In an attempt to keep his casino and restaurant empire afloat amid the coronavirus pandemic, businessman Tilman Fertitta is looking to raise more debt by offering potential lenders an interest rate of at least 15% to participate in a new $250 million loan for his companies.

The offering is ending a near one-month drought in the market for risky corporate loans, Bloomberg reports.

The loan, which matures in October 2023 and is being arranged by Jefferies Financial Group, is one of many levers Fertitta is pulling to shore up liquidity. The pandemic has brought the travel and leisure industry to a near standstill, leaving Fertitta’s businesses shuttered and burning cash while tens of thousands of his employees have been furloughed.

Fertitta, a Texas billionaire who owns Golden Nugget casinos and restaurants such as Del Frisco’s and Bubba Gump Shrimp, announced last month that he had to temporarily lay off 70% of his employees (roughly 40,000 workers) to limit the economic damage caused by coronavirus shutdown losses.

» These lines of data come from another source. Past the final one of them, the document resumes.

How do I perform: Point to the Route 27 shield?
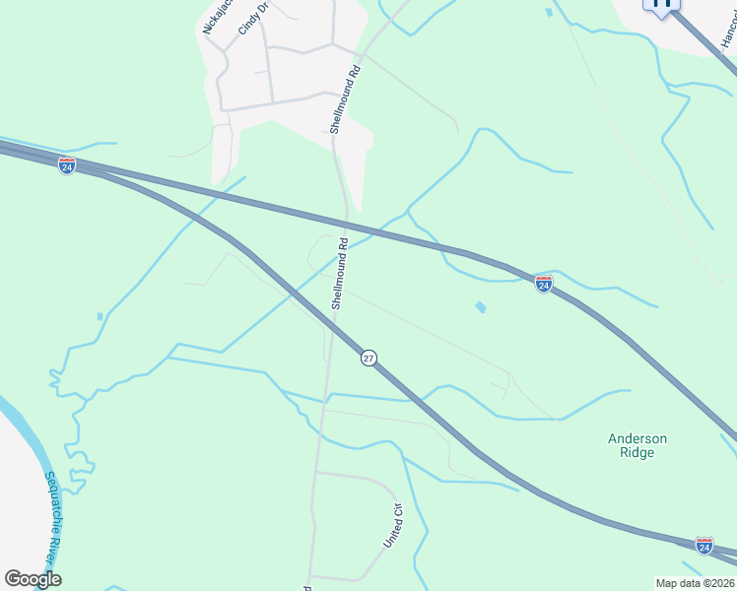point(368,359)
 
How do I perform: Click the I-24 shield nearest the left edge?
point(67,165)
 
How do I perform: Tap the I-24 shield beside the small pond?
point(544,284)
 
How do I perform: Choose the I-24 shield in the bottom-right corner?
point(704,546)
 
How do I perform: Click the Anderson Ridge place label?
point(637,446)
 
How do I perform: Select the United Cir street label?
point(392,526)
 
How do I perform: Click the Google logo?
point(33,579)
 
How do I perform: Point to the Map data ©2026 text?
point(695,583)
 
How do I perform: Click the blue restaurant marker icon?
point(662,5)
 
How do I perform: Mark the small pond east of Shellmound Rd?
point(480,307)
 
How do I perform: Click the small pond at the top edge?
point(548,13)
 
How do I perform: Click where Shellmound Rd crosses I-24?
point(346,222)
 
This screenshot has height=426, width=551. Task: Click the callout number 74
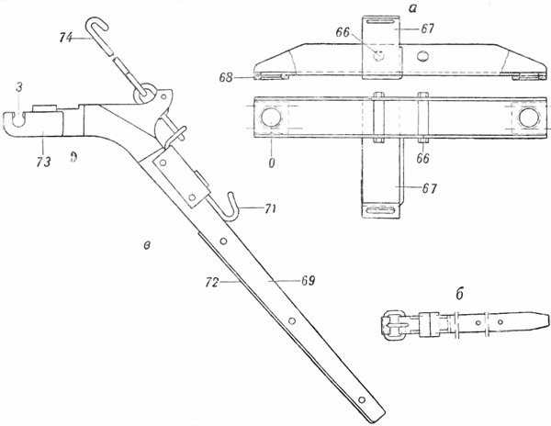point(66,38)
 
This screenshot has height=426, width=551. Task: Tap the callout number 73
point(43,162)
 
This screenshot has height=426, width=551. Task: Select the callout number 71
point(270,208)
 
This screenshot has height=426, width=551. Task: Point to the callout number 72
point(213,282)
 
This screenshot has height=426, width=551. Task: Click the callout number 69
point(309,281)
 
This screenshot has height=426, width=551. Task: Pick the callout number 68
point(226,77)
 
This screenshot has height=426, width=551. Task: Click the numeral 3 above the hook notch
point(19,87)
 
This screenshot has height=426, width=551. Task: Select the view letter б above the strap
point(460,294)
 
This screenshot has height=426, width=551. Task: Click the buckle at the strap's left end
point(393,325)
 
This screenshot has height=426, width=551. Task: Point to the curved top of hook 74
point(96,22)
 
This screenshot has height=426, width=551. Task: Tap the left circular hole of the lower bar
point(271,118)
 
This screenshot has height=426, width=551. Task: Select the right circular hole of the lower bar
point(529,118)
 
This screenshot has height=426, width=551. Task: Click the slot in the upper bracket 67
point(381,22)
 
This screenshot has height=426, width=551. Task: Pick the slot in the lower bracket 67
point(382,210)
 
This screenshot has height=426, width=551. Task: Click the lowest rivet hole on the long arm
point(362,399)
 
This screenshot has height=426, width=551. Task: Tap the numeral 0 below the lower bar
point(272,163)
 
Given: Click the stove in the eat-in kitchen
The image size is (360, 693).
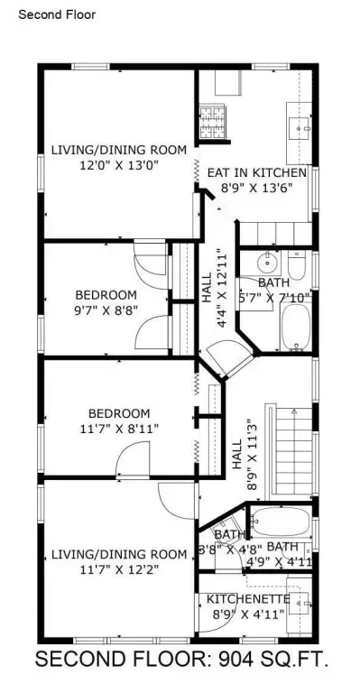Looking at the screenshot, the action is click(x=212, y=122).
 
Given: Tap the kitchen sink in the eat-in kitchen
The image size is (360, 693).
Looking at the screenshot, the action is click(x=299, y=128).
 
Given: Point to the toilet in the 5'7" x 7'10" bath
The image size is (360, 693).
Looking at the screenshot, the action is click(x=297, y=264).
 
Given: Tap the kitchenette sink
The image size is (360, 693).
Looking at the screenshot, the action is click(x=299, y=603).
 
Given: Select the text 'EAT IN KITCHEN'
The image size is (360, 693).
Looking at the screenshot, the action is click(x=256, y=172).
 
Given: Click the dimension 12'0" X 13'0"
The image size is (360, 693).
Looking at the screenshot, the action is click(x=119, y=165).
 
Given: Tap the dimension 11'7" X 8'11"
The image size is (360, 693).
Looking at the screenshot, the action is click(x=119, y=429).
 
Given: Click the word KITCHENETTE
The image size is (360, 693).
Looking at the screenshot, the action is click(x=248, y=599).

The company has already drawn $300 million of existing credit lines in full and Fertitta is injecting $50 million of his own cash into the business, according to Bloomberg.

Based on initial discussions with investors, the loan is being offered at a spread of 14 percentage points over the benchmark London interbank offered rate and at a discount of about 96 cents on the dollar, the people said. That puts the all-in yield above 15%. The spread is the highest ever seen in the U.S. leveraged loan market excluding companies in bankruptcy, according to data compiled by Bloomberg.

Fertitta sees the new loan as an expensive insurance policy in the event that none of these businesses can reopen before the end of the year.

The leveraged loan market has been slower to recover from the recent turmoil than the high-yield bond market, which reopened last week to borrowers seeking to replenish credit lines and to improve liquidity.

While the restart is good news for companies that need cash, the cost of borrowing has soared. Only two months ago, sentiment in the credit market was so robust that debt investors allowed Fertitta to take a $200 million dividend out of the company, doubling the size initially targeted. That debt cost Fertitta only 2.5 percentage points over Libor.

The Landry’s loan is similar to a junk bond in that it may not be repaid for two years, the people said. It will be on an equal footing to Golden Nugget’s existing term loan but has a first-priority claim on some online gaming assets.